Kamis, 25 Februari 2016

Makalah khuluq




BAB I
PENDAHULUAN
A.    Latar Belakang
      Pada zaman jahiliyah wanita tidaklah ada harganya atau  dipandang rendah, kita banyak mendengar kisah-kisahnya seperti penguburan bayi perempuan oleh ayah kandungnya sendiri ketika baru lahir karna menjadi aib baginya, atau satu suami memiliki istri yang banyak  dan akan diwariskan ketika ia mati,dan masih banyak lagi adat kebiasan pada zaman jhilyah yang tak  bermoral tentang merendahkan derajat kaum wanita.  ketika islam datang sebagai rohmatan lil’alamin, terankatlah derajat kaum wanita dengan ajaran-ajaran atau perintah untuk memulyakannya, karena kualitas seseorang bukanlah dari jenis kelamin atau yang lainnya melainkan ketaqwaannya.
         kemulyaan yang diberikan terhadap kaum wanita diantaranya adalah di syari’atkan nya khulu’.
 dalam makalah kali ini kami akan membahas tentang pengrtian khulu’ secara terperinci, dikarenakan sangat jarang kita mengatahui seluk beluk dari khulu’ itu sendiriyang sekilas, praktiknya hanpir sama dengan talak yang sering diperbincangkan atau lebih familiar dibandingkan dengan khulu’, begitu juga dengan masa iddahnya, jika di kaitkan dengan talak.
       Khulu’ jika diartikan secara global yakni gugatan cerai oleh istri kepada suami, dengan membayar tebusan.
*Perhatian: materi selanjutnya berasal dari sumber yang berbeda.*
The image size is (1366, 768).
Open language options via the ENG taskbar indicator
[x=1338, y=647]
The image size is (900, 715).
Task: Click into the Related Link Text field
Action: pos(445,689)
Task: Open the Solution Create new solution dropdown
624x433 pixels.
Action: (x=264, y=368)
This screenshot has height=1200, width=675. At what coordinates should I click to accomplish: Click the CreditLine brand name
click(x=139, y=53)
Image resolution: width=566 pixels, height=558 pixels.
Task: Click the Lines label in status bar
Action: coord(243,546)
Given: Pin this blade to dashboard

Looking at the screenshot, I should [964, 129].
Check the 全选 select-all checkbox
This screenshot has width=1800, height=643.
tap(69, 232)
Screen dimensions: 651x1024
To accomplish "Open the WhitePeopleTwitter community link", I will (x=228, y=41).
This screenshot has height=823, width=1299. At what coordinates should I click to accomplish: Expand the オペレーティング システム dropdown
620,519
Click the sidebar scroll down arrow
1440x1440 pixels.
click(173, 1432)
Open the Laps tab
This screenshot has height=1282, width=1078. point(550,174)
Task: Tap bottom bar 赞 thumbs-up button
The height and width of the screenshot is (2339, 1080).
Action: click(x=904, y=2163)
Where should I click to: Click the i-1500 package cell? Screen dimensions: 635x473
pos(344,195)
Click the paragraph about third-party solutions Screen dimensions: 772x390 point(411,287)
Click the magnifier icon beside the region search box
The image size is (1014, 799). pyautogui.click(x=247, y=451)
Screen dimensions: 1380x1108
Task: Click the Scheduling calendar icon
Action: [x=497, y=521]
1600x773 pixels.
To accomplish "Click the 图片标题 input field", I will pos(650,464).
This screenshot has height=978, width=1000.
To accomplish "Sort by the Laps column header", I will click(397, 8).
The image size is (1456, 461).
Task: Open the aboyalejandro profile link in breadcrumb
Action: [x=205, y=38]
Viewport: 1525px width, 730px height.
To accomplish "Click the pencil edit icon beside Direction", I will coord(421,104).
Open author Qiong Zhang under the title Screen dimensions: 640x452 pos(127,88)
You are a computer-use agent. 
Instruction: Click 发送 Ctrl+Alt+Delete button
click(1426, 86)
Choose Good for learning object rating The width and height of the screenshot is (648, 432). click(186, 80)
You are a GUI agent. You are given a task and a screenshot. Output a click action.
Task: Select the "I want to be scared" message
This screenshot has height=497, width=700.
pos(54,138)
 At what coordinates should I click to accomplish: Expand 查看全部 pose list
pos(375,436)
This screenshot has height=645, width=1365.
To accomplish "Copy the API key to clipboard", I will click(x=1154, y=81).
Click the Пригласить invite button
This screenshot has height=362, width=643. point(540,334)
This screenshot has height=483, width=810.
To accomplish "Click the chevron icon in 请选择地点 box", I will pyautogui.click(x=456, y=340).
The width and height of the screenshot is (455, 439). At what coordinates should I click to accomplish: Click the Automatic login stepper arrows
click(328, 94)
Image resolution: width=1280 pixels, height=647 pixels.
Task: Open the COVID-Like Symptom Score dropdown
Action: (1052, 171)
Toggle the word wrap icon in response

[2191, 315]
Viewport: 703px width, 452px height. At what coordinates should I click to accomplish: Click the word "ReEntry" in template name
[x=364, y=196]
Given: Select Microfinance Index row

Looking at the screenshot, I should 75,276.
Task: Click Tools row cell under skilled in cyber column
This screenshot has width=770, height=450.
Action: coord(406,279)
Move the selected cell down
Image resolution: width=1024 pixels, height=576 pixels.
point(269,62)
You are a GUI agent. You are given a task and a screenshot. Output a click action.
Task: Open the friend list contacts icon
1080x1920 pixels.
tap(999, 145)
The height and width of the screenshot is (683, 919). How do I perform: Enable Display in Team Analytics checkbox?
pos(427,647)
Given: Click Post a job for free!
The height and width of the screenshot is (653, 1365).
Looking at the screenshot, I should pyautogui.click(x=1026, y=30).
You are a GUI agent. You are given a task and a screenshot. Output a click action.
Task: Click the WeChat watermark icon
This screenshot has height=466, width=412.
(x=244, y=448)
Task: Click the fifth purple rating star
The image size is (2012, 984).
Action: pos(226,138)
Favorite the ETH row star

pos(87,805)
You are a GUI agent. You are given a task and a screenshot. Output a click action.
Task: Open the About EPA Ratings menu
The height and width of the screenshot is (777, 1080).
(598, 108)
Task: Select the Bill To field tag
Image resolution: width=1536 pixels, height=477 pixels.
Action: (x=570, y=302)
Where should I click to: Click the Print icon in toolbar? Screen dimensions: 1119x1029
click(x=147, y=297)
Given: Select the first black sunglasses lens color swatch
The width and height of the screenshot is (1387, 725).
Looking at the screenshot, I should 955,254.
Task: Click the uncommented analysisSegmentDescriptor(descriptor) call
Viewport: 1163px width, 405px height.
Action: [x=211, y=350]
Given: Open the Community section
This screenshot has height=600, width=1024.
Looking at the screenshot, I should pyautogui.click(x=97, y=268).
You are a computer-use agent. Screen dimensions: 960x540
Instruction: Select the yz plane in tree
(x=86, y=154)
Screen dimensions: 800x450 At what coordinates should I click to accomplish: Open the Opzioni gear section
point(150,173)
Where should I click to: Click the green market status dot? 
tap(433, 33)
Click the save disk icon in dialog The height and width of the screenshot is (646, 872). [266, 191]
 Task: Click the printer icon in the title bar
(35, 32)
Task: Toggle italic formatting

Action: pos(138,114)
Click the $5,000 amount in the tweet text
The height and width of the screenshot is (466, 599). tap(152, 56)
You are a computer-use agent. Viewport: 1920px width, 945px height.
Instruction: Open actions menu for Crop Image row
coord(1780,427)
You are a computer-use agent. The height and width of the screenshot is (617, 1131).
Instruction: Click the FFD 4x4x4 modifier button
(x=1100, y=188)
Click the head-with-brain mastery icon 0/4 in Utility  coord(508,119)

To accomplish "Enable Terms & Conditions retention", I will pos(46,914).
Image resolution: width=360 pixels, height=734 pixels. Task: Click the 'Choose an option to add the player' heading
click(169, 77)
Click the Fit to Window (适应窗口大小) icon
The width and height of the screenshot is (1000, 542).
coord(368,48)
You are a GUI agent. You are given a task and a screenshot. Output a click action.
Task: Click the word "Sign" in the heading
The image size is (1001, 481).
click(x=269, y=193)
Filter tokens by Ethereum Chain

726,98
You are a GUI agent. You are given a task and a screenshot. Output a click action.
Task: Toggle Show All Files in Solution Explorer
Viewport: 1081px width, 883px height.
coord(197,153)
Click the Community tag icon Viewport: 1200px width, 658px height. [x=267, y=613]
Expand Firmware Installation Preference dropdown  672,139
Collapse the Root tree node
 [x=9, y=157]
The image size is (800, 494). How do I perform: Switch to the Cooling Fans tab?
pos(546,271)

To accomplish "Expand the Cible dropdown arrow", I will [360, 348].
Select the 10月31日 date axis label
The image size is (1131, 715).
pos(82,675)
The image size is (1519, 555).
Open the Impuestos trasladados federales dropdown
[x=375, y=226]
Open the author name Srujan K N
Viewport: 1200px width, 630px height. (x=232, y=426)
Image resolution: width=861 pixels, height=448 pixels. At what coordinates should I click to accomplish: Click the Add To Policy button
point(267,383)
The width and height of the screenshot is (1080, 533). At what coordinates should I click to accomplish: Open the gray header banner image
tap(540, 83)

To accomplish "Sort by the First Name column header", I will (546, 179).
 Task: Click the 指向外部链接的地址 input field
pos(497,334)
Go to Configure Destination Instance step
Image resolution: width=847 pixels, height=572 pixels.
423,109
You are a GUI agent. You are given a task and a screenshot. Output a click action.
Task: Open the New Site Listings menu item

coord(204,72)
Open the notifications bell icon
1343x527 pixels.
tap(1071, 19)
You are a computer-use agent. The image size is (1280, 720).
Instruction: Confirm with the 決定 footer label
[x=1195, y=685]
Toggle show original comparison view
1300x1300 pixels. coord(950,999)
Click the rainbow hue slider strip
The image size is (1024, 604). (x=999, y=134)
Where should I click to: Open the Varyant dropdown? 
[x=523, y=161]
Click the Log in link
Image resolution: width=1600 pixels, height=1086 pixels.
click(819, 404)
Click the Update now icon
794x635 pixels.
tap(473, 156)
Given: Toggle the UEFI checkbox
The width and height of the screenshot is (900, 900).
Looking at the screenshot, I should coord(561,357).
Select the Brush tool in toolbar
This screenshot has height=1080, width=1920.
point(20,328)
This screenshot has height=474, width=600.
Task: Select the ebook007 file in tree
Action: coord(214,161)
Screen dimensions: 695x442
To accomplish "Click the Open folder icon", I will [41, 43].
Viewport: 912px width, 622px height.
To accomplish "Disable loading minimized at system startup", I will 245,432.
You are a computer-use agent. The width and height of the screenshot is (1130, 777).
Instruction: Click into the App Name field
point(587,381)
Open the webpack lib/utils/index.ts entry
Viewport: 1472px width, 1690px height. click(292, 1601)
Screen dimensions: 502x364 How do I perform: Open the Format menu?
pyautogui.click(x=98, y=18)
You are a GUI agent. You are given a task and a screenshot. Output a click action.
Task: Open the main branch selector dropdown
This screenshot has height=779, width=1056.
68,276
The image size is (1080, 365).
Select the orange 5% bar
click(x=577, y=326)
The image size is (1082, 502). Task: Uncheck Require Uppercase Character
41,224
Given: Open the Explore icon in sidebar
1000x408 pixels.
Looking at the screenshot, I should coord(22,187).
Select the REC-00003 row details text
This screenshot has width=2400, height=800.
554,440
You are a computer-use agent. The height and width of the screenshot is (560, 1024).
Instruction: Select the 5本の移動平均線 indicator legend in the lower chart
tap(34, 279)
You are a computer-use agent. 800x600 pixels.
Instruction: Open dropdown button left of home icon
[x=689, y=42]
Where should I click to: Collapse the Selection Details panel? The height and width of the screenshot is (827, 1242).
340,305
Sedangkan tebusan disini kita beranggapan lebih condong kepada pembayaran dengan hberupa materi, padahal ada banyak cara menebusnya, sepeti jasa atau yang lainnya tergantung yang diinginkan pihak suami sebagai tebusan yang menurutnya pantas atau cukup, yang akan dijelaskan dari sudut pandang perbedaan pendapat diantara para ulama’
 
.
        


B.     Rumusan Masalah
       Dari latar belakang diatas dapat diambil Rumusan Masalah sebagai berikut :
1.      Apa Pengertian khuluk secara terperinci ?
2.      Bagaimana Hukum-hukum terkait pembayaran tebusan khulu’?
3.      Berapa Masa iddah khulu’?



C.    Tujuan Perumusan
1.      Untuk mengetahui definisi pengertian khuluk
2.      Untuk mengetahui hukum-hukum permasalahan mengenai khuluk
3.      Untuk mengetahui masa iddah wanita yang ber-khuluk


















BAB II
PEMBAHASAN
A.    Pengertian Khuluk
Menurut bahasa Lafadh khuluk  dengan dibaca dhomah huruf  kha’nya  ada titiknya, itu dicetak dari lafadh khal’u dengan dibaca fathah huruf kha’nya, dan khuluk mempunyai arti pencabutan/pelucutan . Sedangkan khuluk  menurut syara’ adalah penceraian dengan adanya ganti/imbalan yang dimaksud . Dikecualikan dari “maqsud” yaitu khuluk dengan “ imbalan ” berupa darah dan semacamnya.[1]
Jadi jika ada seorang wanita membenci suaminya karena keburukan akhlak, ketaatannya terhadap agama, atau karena kesombongan atau karena yang lain-lain dan ia sendiri khawatir tidak dapat menunaikan hak-hak Allah azza wa jalla. Maka diperbolehkan baginya meng-khuluk, dengan cara memberikan ganti berupa tebusan untuk menebus dirinya darinya (suaminya). Hal itu didasarkan pada firman Allah SWT.
وَلا يَحِلُّ لَكُم أَن تَأخُذوا مِمّا آتَيتُموهُنَّ شَيئًا إِلّا أَن يَخافا أَلّا يُقيما حُدودَ اللَّهِ ۖ فَإِن خِفتُم أَلّا يُقيما حُدودَ اللَّهِ فَلا جُناحَ عَلَيهِما فيمَا افتَدَت بِهِ ۗ تِلكَ حُدودُ اللَّهِ فَلا تَعتَدوها ۚ وَمَن يَتَعَدَّ حُدودَ اللَّهِ فَأُولٰئِكَ هُمُ الظّالِمون[2]  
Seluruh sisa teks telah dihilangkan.